The students had pleaded that they passed O&A level examinations in Pakistan, however, later acquired dual nationality of different countries. They said the previous regulation gave due weight to performance of students in O&A levels or in regular national scheme of the secondary school and higher secondary education.
The students had a view that they acquired a vested right to seek admission under the 2018 regulations since they, at the time of taking their A level examination in May, 2019, had already decided that they were to participate in the admission process for medical/dental colleges and the sudden change to the admission criteria brought through the amendments prejudiced their rights as they were put to a disadvantage. They also questioned the powers of the council to amend the regulations.
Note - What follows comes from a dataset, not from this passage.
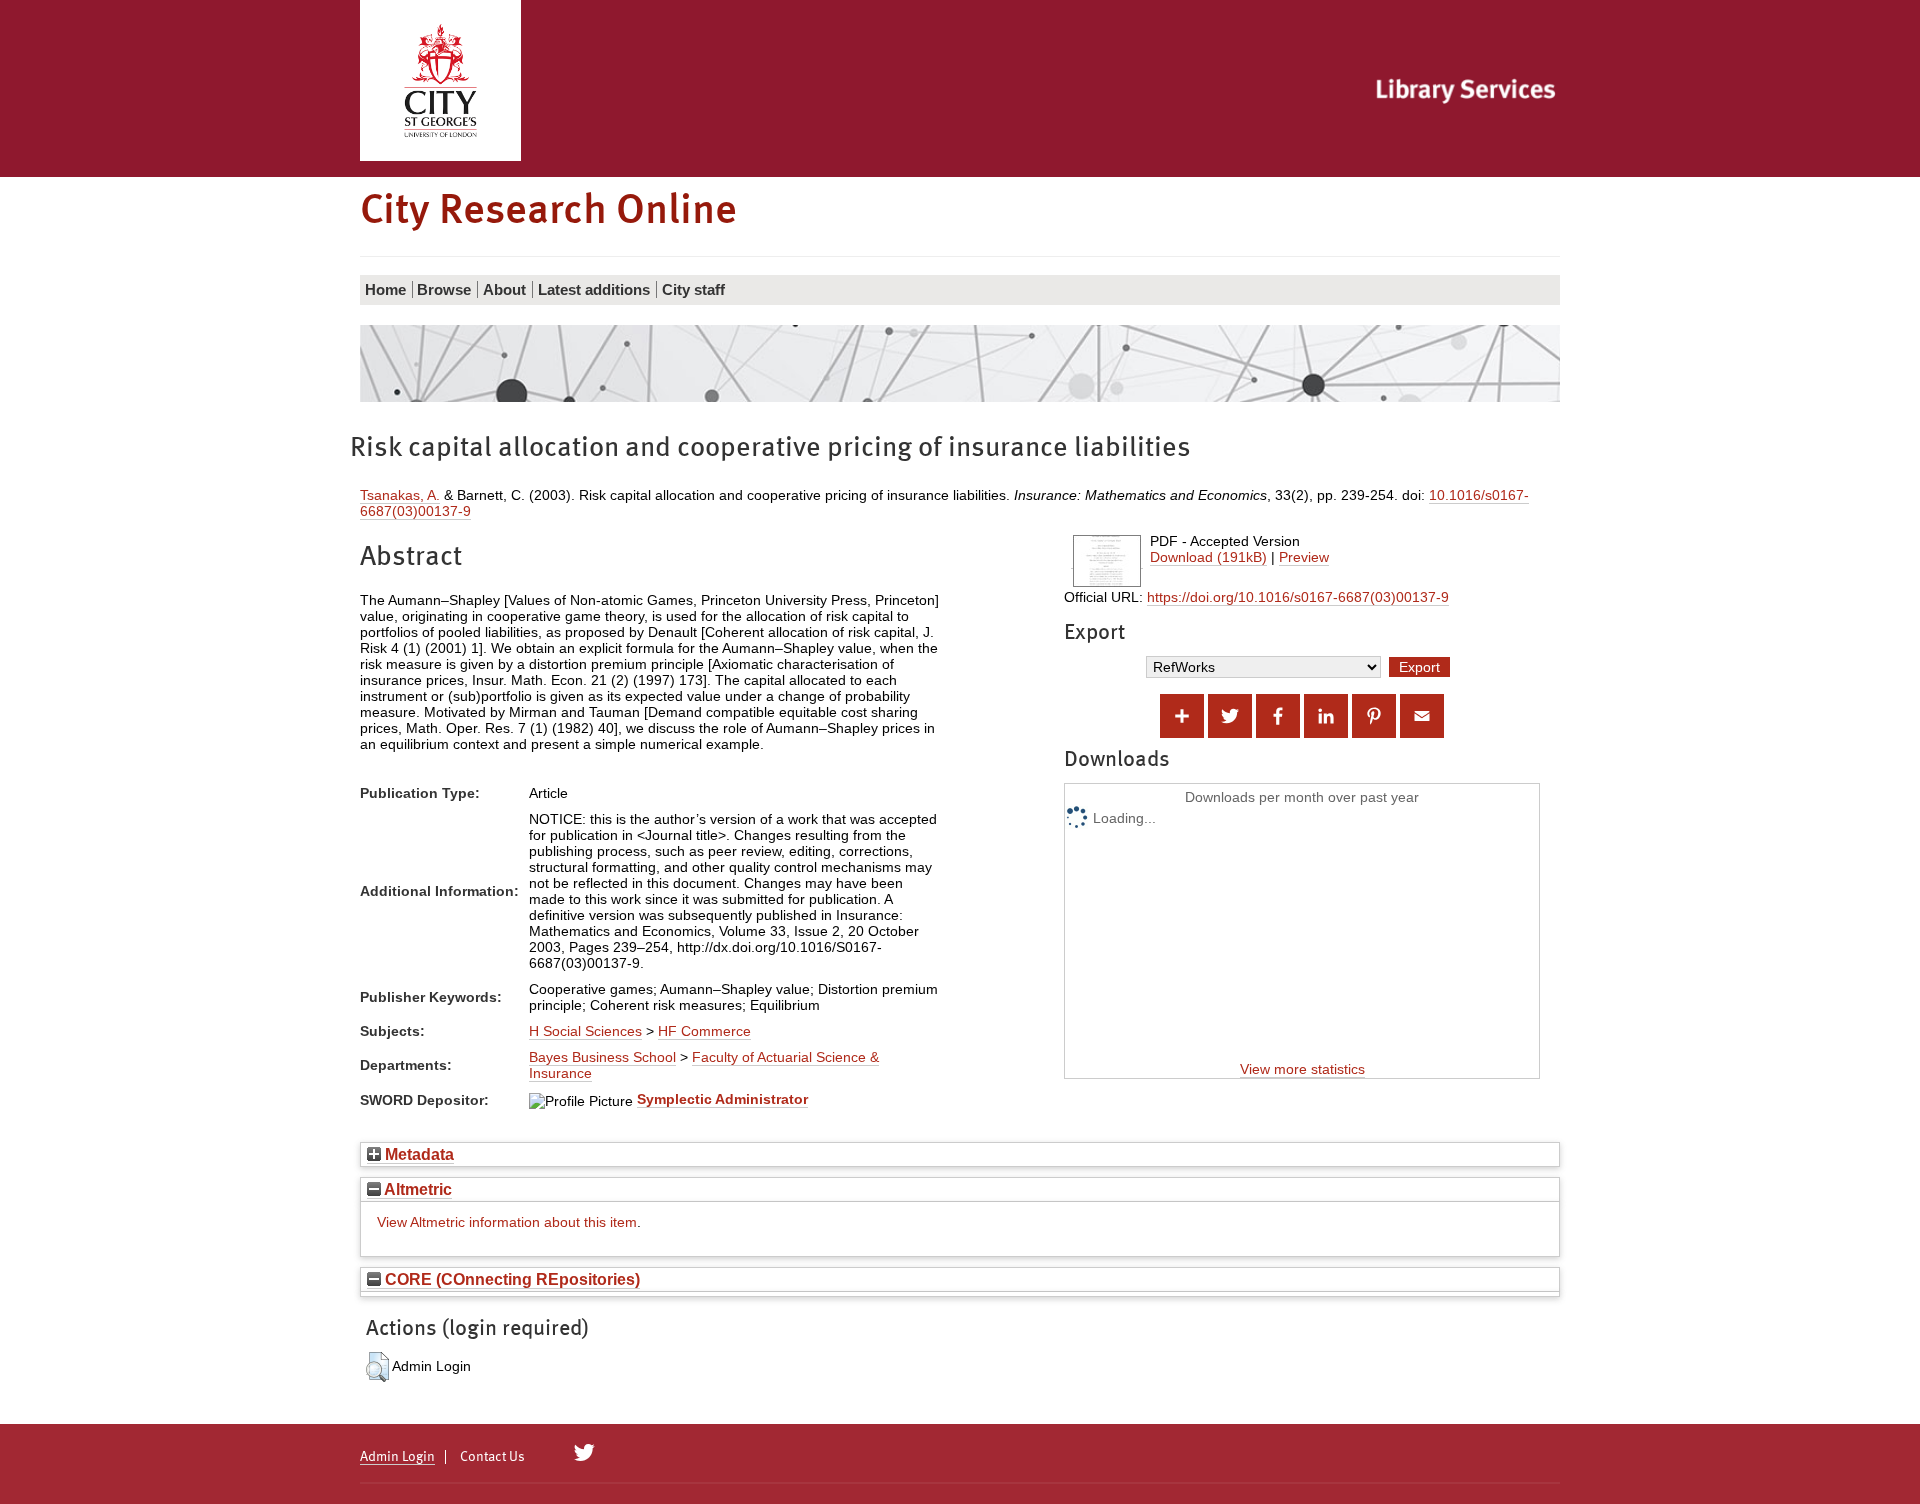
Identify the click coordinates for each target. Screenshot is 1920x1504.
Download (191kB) (1208, 557)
However, the two-judge bench in the verdict issued on Friday observed that the new council had the power to alter, repeal or modify existing regulations.
It also observed that the petitioners/students were in fact not entitled to any foreign seat quota under the 2018 regulations as they were admittedly students who studied for their O & A levels in Pakistan and for the purposes of their secondary school education and 12th grade examination, they did not reside abroad as per the required criteria.
It further noted that the amendments were publicised and posted on the website of the PMDC in June 2019 and was available in the booklet information made available to students prior to taking the MDCAT examination. And the petitioners/students took the examination and after getting their results filed the petitions in September 2019.
“Hence the contention that the amendments came as surprise to them is totally without basis,” said the ruling which allowed the council’s appeal, set aside the impugned judgment by the single bench and restored the 2018 regulations to their original form as amended in 2019.
The bench had already stayed the single bench’s decision on Oct 21.
Advocate Mian Aslam, counsel for one of the students, announced challenging the division bench’s verdict before the Supreme Court.